Além disso, a chanceler instituiu políticas de gênero progressistas de mais maneiras do que se poderia esperar de um partido conservador.
Embora seu motivo possa não ter sido a igualdade de gênero, sua sensibilidade infundida na Alemanha Oriental insistia que as mulheres são uma parte importante do mercado de trabalho e que a cultura empresarial da Alemanha deve ser socialmente empreendedora.
Como resultado, a Alemanha investiu consideravelmente em políticas públicas de assistência infantil e licença remunerada, colocando-a entre os dez primeiros países da Organização para Cooperação e Desenvolvimento Econômico em políticas favoráveis à família.

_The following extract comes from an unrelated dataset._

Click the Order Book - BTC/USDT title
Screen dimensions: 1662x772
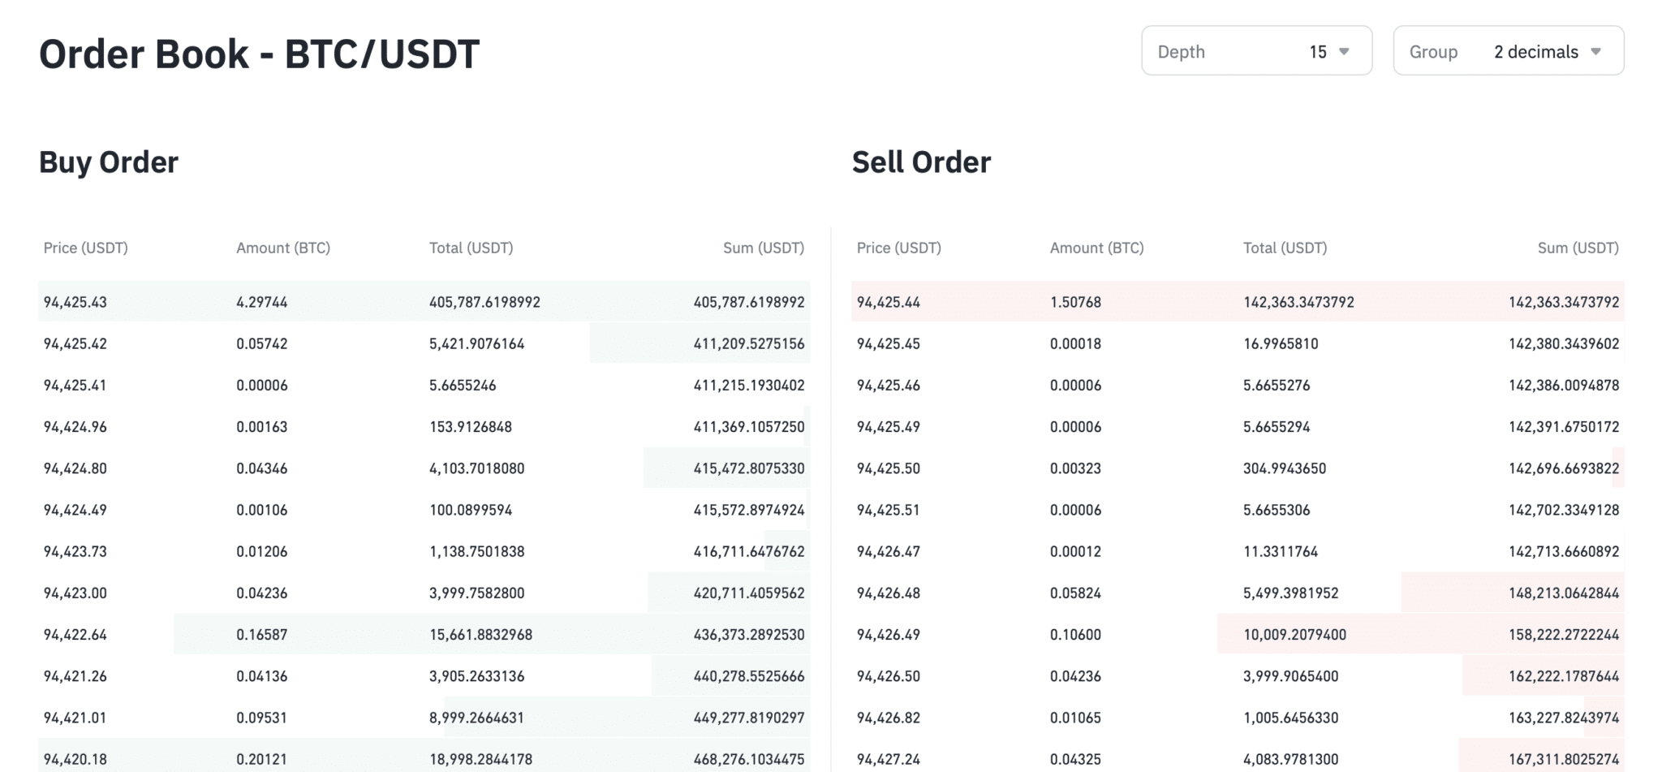[260, 54]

No entanto, liderar pela retaguarda na igualdade de gênero teve seus custos. A maneira de Merkel lidar com questões de justiça de gênero nos bastidores deixou muitas oportunidades perdidas.
Por exemplo, sua voz esteve ausente de contrariar a retórica agressiva antifeminista e anti-LGBTIA+ do partido de direita, Alternativa para a Alemanha (AfD), cuja mensagem machista foi aceita por alguns de seus próprios membros do partido.
Sucedendo a mulher mais poderosa do mundo
A Alemanha enfrenta, desde o dia 26 de setembro, as negociações sobre quem sucederá Angela Merkel como chanceler, após uma eleição apertada em que os eleitores mostraram pouco entusiasmo pelos candidatos que disputam a liderança da maior economia da Europa.
Merkel, cujos 16 anos no cargo a viram ser apelidada de Rainha da Europa, permanecerá no poder até que uma nova coalizão seja formada.
A corrida para suceder Merkel está reduzida a três candidatos: Armin Laschet, da União Democrática Cristã de centro-direita de Merkel, Olaf Scholz, dos social-democratas de centro-esquerda, e Annalena Baerbock, do Partido Verde.
Qualquer um deles que seja eleito terá em suas mãos a obrigação de ser tão grandioso quanto a mulher mais poderosa do mundo.